* **Trecho**:
“Repare bem no que diz o silêncio.” “Escute, ele está dizendo tantas coisas.” “Escute!” Ele diz mais do que meus gritos. Mais do que meu choro. Diz sobre todas as vezes que repeti, repeti, insisti, insisti. E depois, calei de cansaço. Meu silêncio é feito um tinteiro lacrado, de onde escolho não fazer da tinta as palavras. Meu silêncio é um contra-argumento exausto de gritar. Embora calado, fala muito. Meu silêncio é um conversador.
Diante desse mundo barulhento e corrido, nos tornamos seres cada vez mais ruidosos e pouco reflexivos. Em companhia, o silêncio incomoda; em solidão, angustia. Algo sempre precisa estar fazendo barulho, seja a tevê, o som do carro ou os fones de ouvido abafando os pensamentos. As falas esbravejadas também fazem seu estardalhaço. No intuito de aplacar o tormento causado pela incompreensão, o som das palavras é aumentado até o último volume. O barulho estremece as vozes internas, que saem incontroláveis feito uma verborragia: enche-se o ouvido do outro com frases inúteis, enquanto o próprio falador não escuta o que diz. Fico com a impressão de que estamos desperdiçando o que o silêncio, em sua mais fina sintonia conosco, poderia nos oferecer. Falar é um precioso remédio para a alma, mas, dependendo da dose, torna-se veneno sem antídoto.
O silêncio é uma lacuna passível de ser mal interpretada. O mais instigante é não saber o que ele significa exatamente — se é indiferença, cansaço, dor, medo ou se é alguém tentando nos esquecer. O silêncio que perturba é aquele que mais coisas diz. Há silêncios que respondem aos tolos: calam os opositores, desbancam os argumentos dos conflituosos insistentes. Há silêncios feitos para a alma respirar: permitem que o tempo traga respostas contundentes. Há silêncios que são covardia: vêm dos que não se resolvem, dos escorregadios, dos fugidios, dos que não se encaram de frente. Há silêncios que dizem coisas bonitas: palavras que são lidas olho no olho, versos tecidos no mistério das reticências, no calar das bocas enquanto uma mão segura a outra silenciosamente.
O silêncio é provocador da fala. Precipita a escuta. Portanto, quando quiser ser escutado não grite, silencie. “Eu quero fazer silêncio. Um silêncio tão doente do vizinho reclamar. E chamar polícia e médico e o síndico do meu prédio pedindo pra eu cantar”, diz a melodia buarqueana. Por aqui, as cordas quietas do meu violão entoam o barulho ensurdecedor que o meu silêncio faz. Eu hei de escutar tudo que ressoa de mim. Aquilo que comunica minha alma. Pois há silêncios que falam tão alto que fica impossível não ouvir o que eles querem nos dizer.

* **Dados do exercício**:
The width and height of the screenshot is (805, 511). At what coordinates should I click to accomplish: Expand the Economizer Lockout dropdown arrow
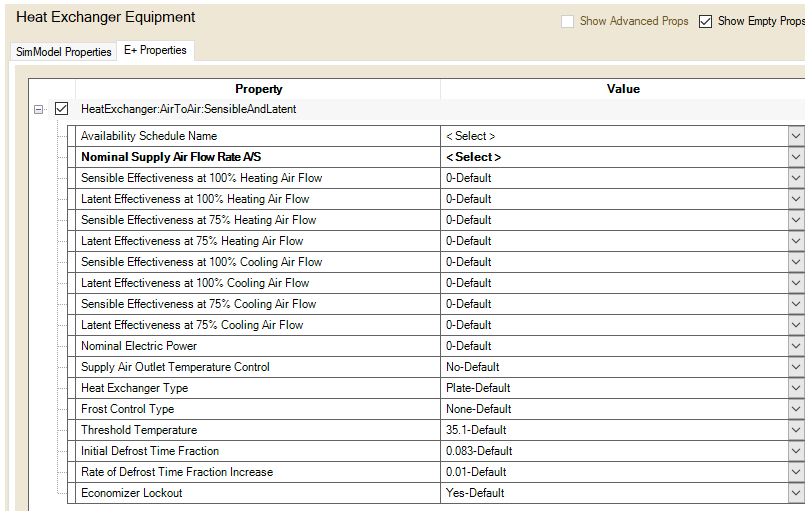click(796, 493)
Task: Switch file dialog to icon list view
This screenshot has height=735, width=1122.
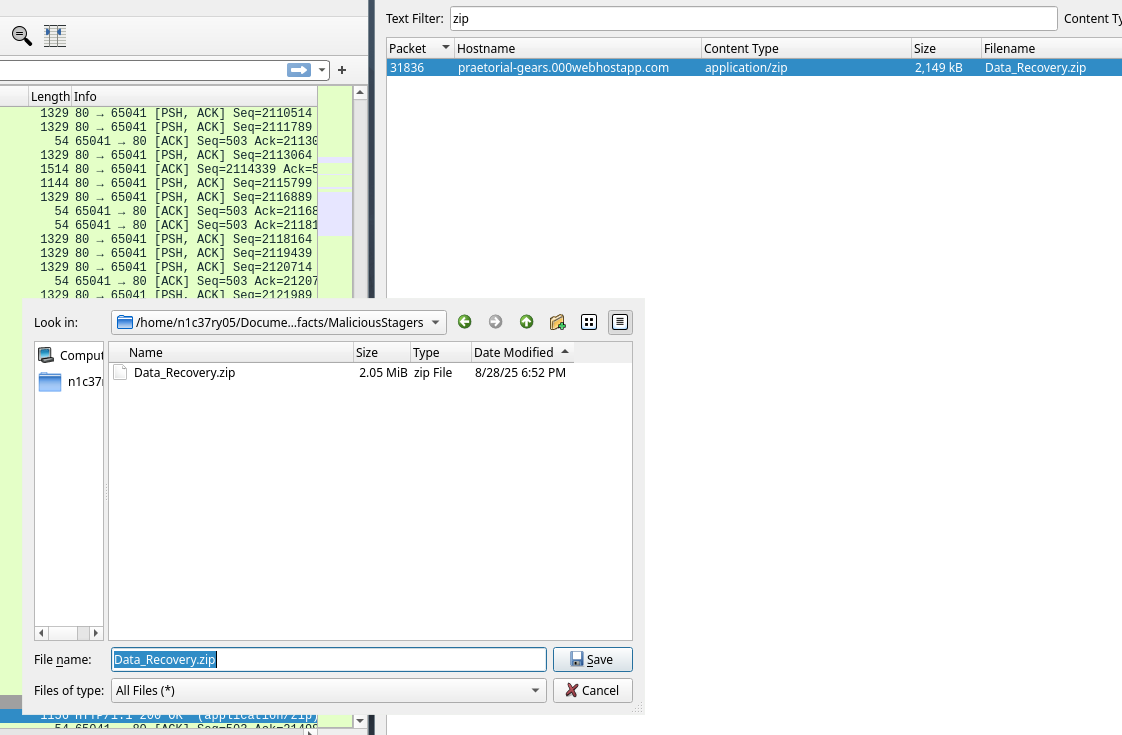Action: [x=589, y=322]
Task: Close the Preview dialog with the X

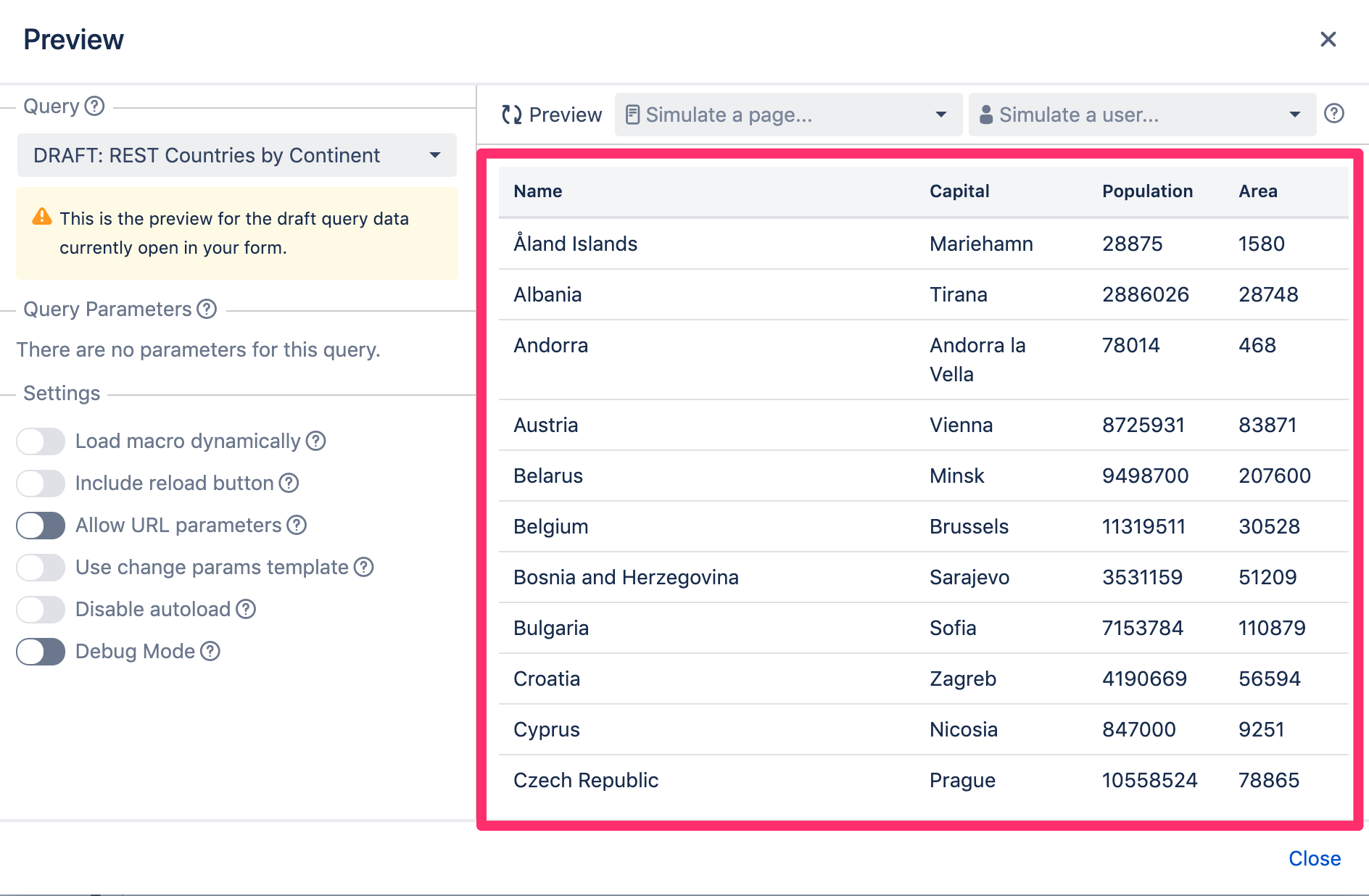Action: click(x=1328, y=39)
--
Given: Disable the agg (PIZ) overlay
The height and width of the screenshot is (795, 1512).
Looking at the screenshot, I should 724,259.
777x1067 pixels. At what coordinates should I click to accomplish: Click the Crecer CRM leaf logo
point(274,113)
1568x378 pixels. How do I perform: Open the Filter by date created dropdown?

* **Enunciado**:
Diga se cada afirmação abaixo está de acordo com o trecho sobre o silêncio. Responda sim ou não e cite as palavras do trecho que decidem. (a) Em companhia, o silêncio angustia. (b) Falar pode virar veneno sem antídoto, conforme a dose. (c) Para ser escutado, convém gritar.

* **Resultado**:
(a) Não: "Em companhia, o silêncio incomoda; em solidão, angustia."
(b) Sim: "Falar é um precioso remédio para a alma, mas, dependendo da dose, torna-se veneno sem antídoto."
(c) Não: "quando quiser ser escutado não grite, silencie."